But that wasn’t all… the week after, I was invited to attend Girl About Towns’ Eat and Tweet event at Ginza Miyako!
Talk about being super super spoilt!
Because I had already sampled some of their dishes the week prior, the very thoughtful team at Ginza Miyako organised a different menu for a handful of us so we could try the other dishes that they have on offer.
Cocktails on arrival for all!
Japanese Rice Shochu and Choya Umeshu wine
Miyako Metropolitan cocktail: Japanese Rice Shochu shaken with choya umebushu wine, lime juice and cranberry juice
To start, we were served a creamy bite sized crumbed oyster with black rice risotto, sautéed red cabbage and tartare sauce. Delish! I really enjoyed the crunch of the batter around the creamy morsel of oyster paired with the risotto whilst the red cabbage and tartare sauce balanced and brightened up the flavours.
I was so excited to see scallops on the menu – as you all know, it’s one of my favourite things!
Torched scallops and eggplant consommé jelly; $18.00
Two torched plump scallops, each one topped with a white and black sesame paste along with cubes of eggplant consomme jelly.
That scallop with the dollop of white sesame paste… oh my! It was soooo tasty. The sesame paste was punchy, nutty and intense which surprisingly complemented the fresh juicy scallop particularly well; it really brought out the ‘sea’ flavour.
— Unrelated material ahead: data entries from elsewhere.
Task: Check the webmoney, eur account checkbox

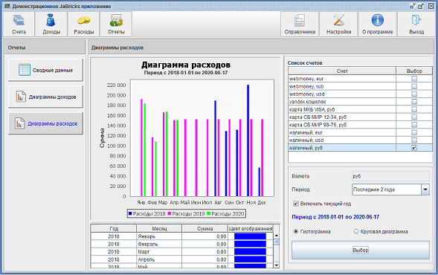Action: coord(414,79)
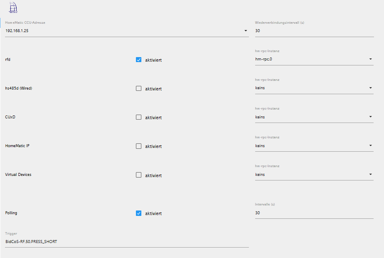The image size is (384, 258).
Task: Enable the Virtual Devices checkbox
Action: click(x=139, y=175)
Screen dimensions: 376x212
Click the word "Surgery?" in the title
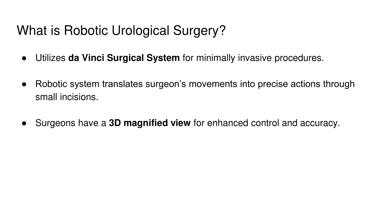tap(199, 31)
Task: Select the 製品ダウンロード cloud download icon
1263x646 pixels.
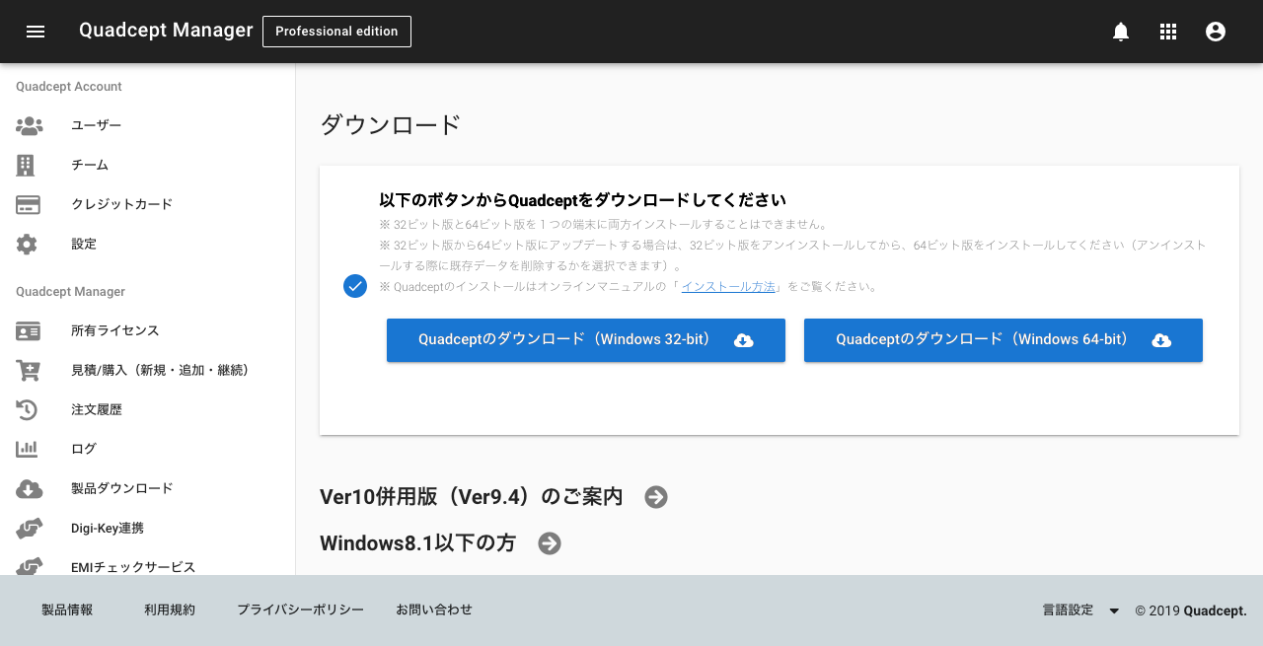Action: point(29,488)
In comparison, the black sesame paste was a lot more subtle but still delicious. I did find that the consomme jelly was a little bit too salty for my taste buds, but with scallops like that, it didn’t bother me too much.
Blue fin tuna, king fish, salmon mix sushi
Ooh lah la… this was bombtastic! Just look at how much fish was topped on that sushi. The fresh fish pieces were mixed in a bit of creamy kewpie mayo, which was then slightly torched at the very end. Notice the subtle charred spots? Aburi sushi lovers would love this combo.
Smoked eel and cream cheese sushi
Another crowd pleaser sushi with fragrant smoked eel and cream cheese to temper down the bold flavour. Thumbs up for the extra crunch on the outside too.
Lobster gratin; $55.00
Our table was then treated to a seared lobster topped with white miso cream sauce, cheese and Japanese crumb. I’d say it’d be a nice meal for a cold night but with summer now here, I thought it was a bit heavy for my taste buds with all that cream sauce and cheese – and you know how much I love my cheese!
Black Angus beef fillet; $39.00
Last but not least, a roasted beef fillet with potato mash, seasonal vegetables, carrot purée and miso hollandaise sauce. I’ve got to say, the Ginza Miyako kitchen really knows how to cook a steak perfectly. This one was perfect, cooked medium rare. The meat was incredibly tender, juicy, succulent and well seasoned. I mean… has anyone been too afraid to order steaks at some establishments only because you’re concerned that they won’t get it right cause you’ve been burned so many times already? Steaks are something I usually avoid at restaurants/cafes as I’ve had too many ‘not good’ ones in the past, and as a result, I only have a select few go-to establishments when I’m wanting that steak fix.
Matcha green tea pudding
For dessert, a matcha pudding with yuzu white chocolate macarons were served. The cold pudding was delightful and had a strong green tea flavour but I found the macarons to be ‘crusty’ and were a bit hard to bite into. I really enjoyed the flavour combination of yuzu (citrus) and white chocolate though as the citrus notes balanced well with the sweetness of the macaron.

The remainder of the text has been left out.